Issue (i): Whether the defect in maintaining duplicate bills justified the addition made in assessment under Rule 58(11) of the Kerala Value Added Tax Rules, 2005.
Analysis: Rule 58(11) requires bills or invoices to be issued in duplicate and the duplicate to be kept in the business premises. Since the bills were not computer-generated and the duplicate copies were maintained in ink, the defect was treated as a valid irregularity supporting the assessment.
Conclusion: The addition based on duplication of bills was upheld.
Issue (ii): Whether the estimation made after rejection of the accounts suffered from any legal infirmity.
Analysis: The assessment was based on suppression noticed from interception of a vehicle, an unrecorded inter-state purchase, and duplicate bills. The estimation made by the Assessing Officer was found to have a reasonable nexus with the detected defalcations, and the principles governing best judgment assessment were applied.

▶ **Data records**
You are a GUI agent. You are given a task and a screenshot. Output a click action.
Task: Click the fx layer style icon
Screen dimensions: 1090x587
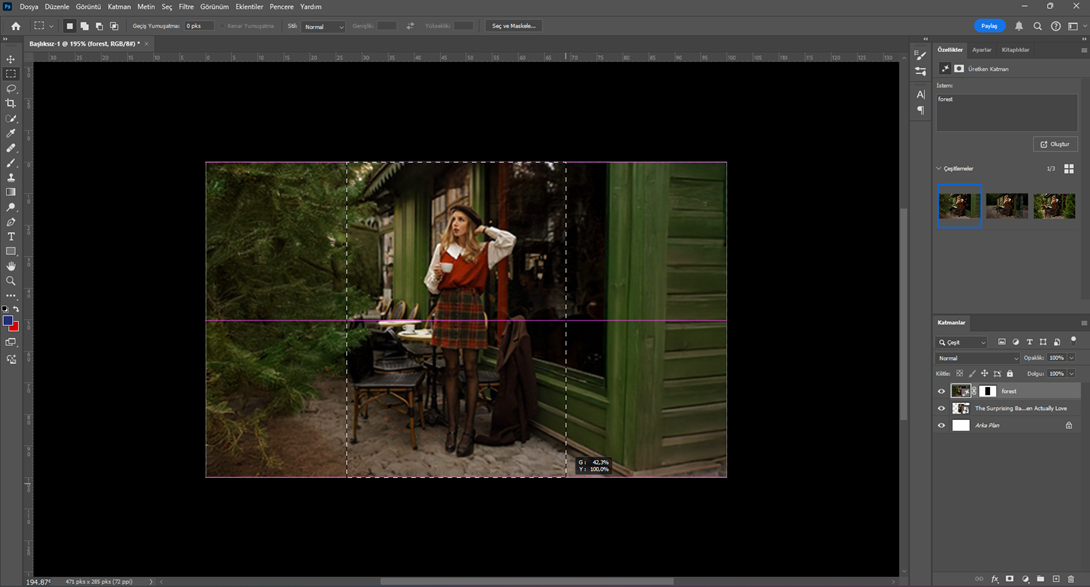[x=994, y=579]
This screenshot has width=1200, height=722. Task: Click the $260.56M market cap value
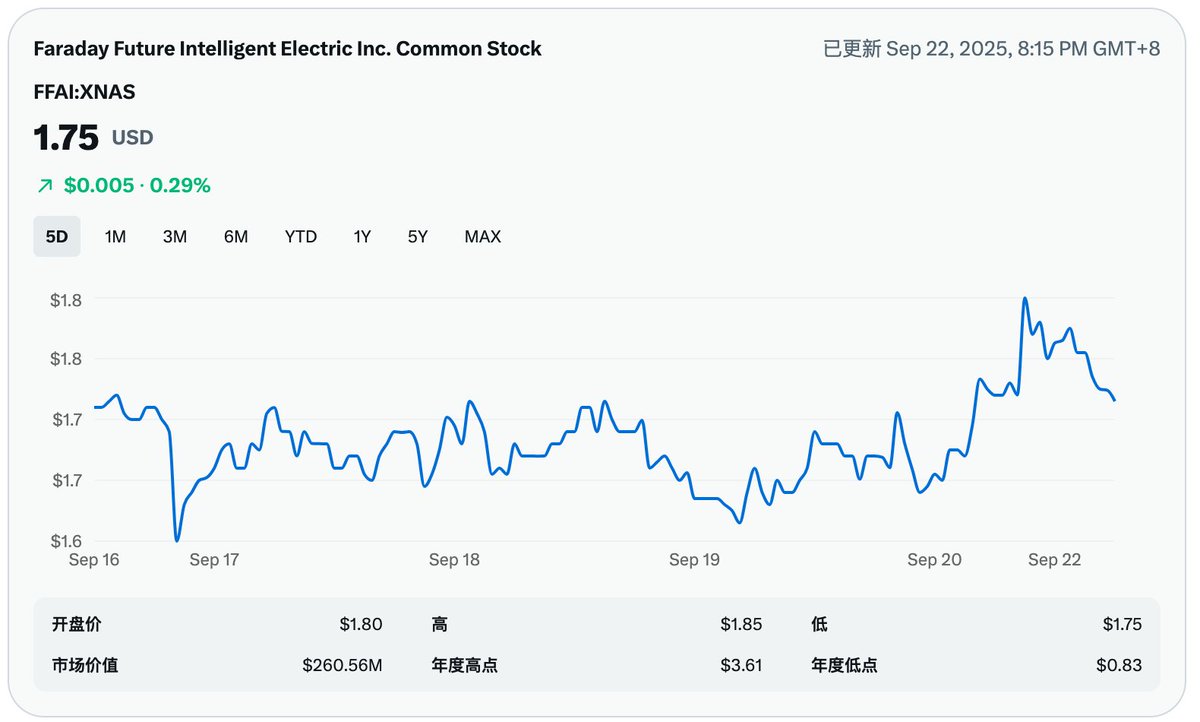coord(342,665)
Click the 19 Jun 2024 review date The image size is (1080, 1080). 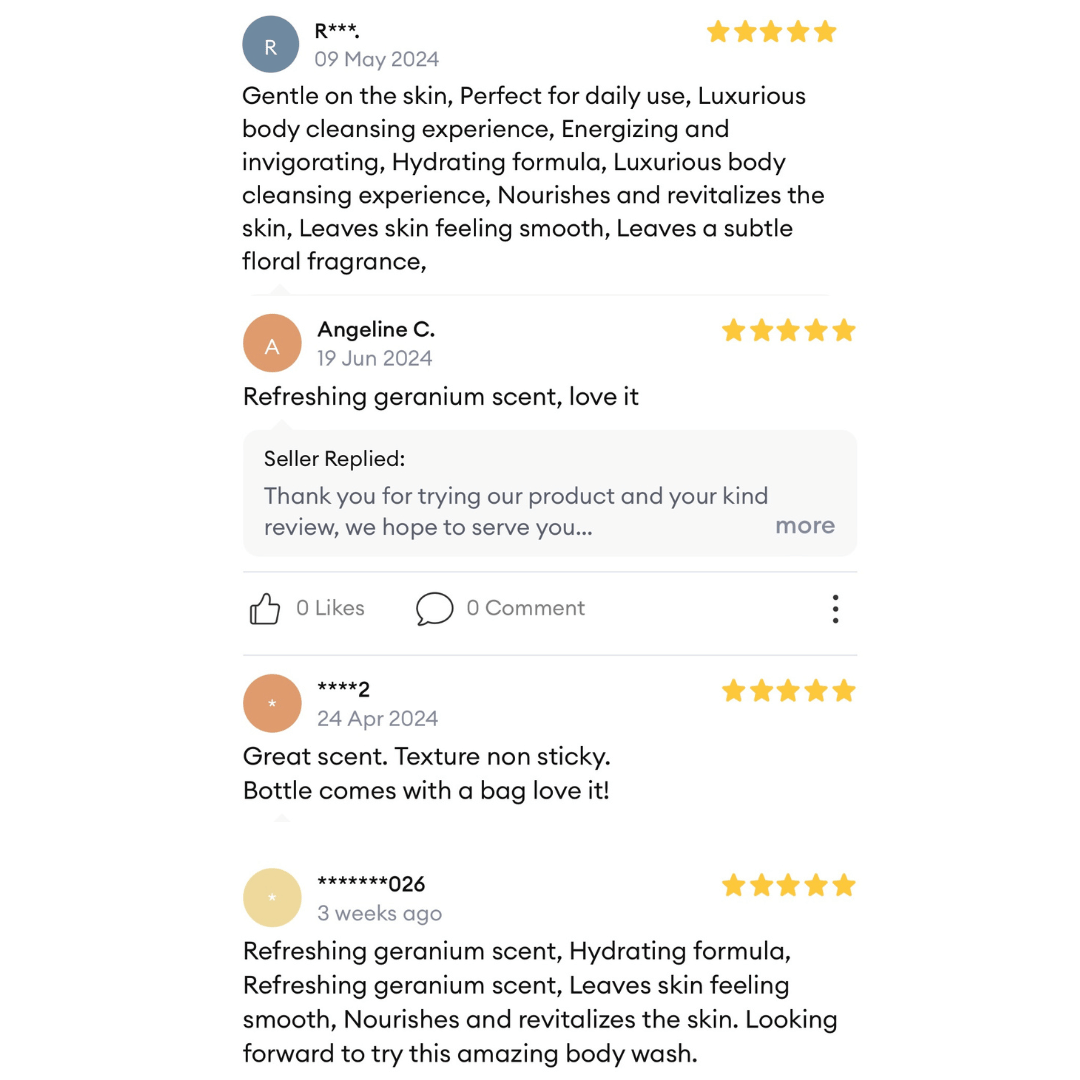[375, 358]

▶ **Tasks for this exercise**
1. Write down the part of the tax assessment summary that opens with the words containing "Issue (ii): Whether" and closes with "assessment were applied.".
2. Resume the tax assessment summary from the point where it stops.
The lines play no part in this work.

▶ **Answers for the exercise**
1.
Issue (ii): Whether the estimation made after rejection of the accounts suffered from any legal infirmity.
Analysis: The assessment was based on suppression noticed from interception of a vehicle, an unrecorded inter-state purchase, and duplicate bills. The estimation made by the Assessing Officer was found to have a reasonable nexus with the detected defalcations, and the principles governing best judgment assessment were applied.

2.
Conclusion: The rejection of accounts and the estimation of turnover were upheld.
Final Conclusion: The revision failed and the assessment additions, as modified in appeal, were sustained.
Ratio Decidendi: In best judgment assessment, once suppression or defects in accounts are established, the estimation must be sustained if it bears a reasonable nexus to the detected irregularities.